W Sejmie pracują już dwie komisje śledcze. Jedna bada czy za rządów PiS doszło do nacisków politycznych na organy wymiaru sprawiedliwości. Druga wyjaśnia okoliczności śmierci Barbary Blidy. Komisją "naciskową" kieruje poseł PO Andrzej Czuma a komisją Barbary Blidy Ryszard Kalisz z SLD. Zdaniem Jarosława Kaczyńskiego w tamtych komisjach odchodzi do pomówień, rozgrywek politycznych i dyskryminowania posłów opozycji.
Premier odwołał ministra Zbigniewa Ćwiąkalskiego w dzień po samobójstwie Robera Pazika, trzeciego ze skazanych i odsiadujących wyrok za zabójstwo Krzysztofa Olewnika.

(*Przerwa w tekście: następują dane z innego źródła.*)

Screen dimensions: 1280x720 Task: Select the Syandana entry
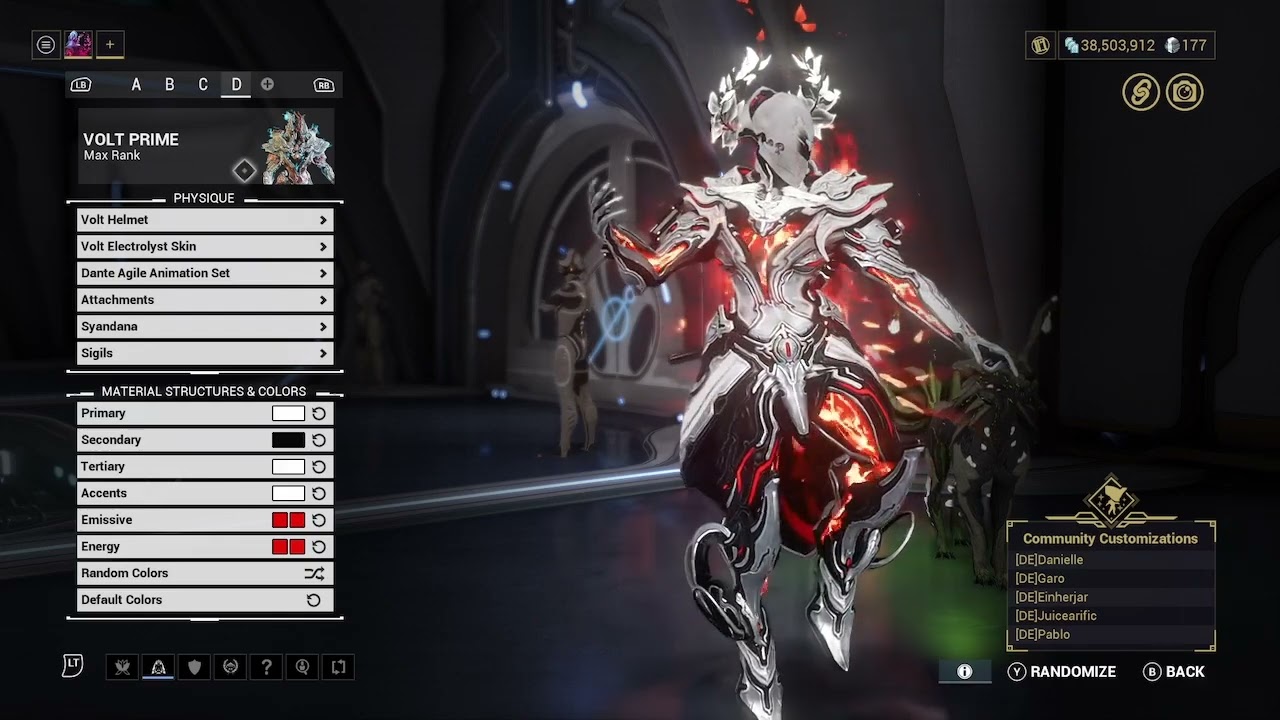205,327
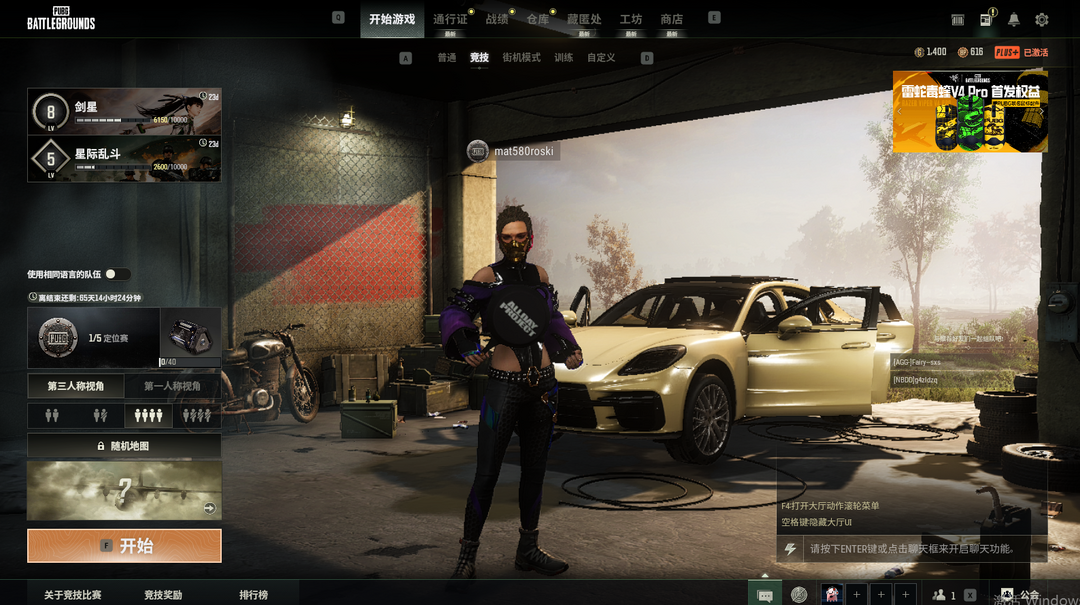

Poprzednie samobóstwa miały miejsce w 2007 i 2008 roku.
Premier zapowiedział też miedzy innymi dymisje Prokuratora Krajowego Marka Staszaka oraz wiceministra sprawiedliwości Mariana Cichosza. Zdaniem prezesa PiS wszystkie te decyzje są dowodem na bankructwo polityki rządu w kwestii resortu sprawiedliwości. Jarosław Kaczyński przypomniał, że od początku był przeciwnikiem powołania Zbigniewa Ćwiąkalskiego na ministra sprawiedliwości.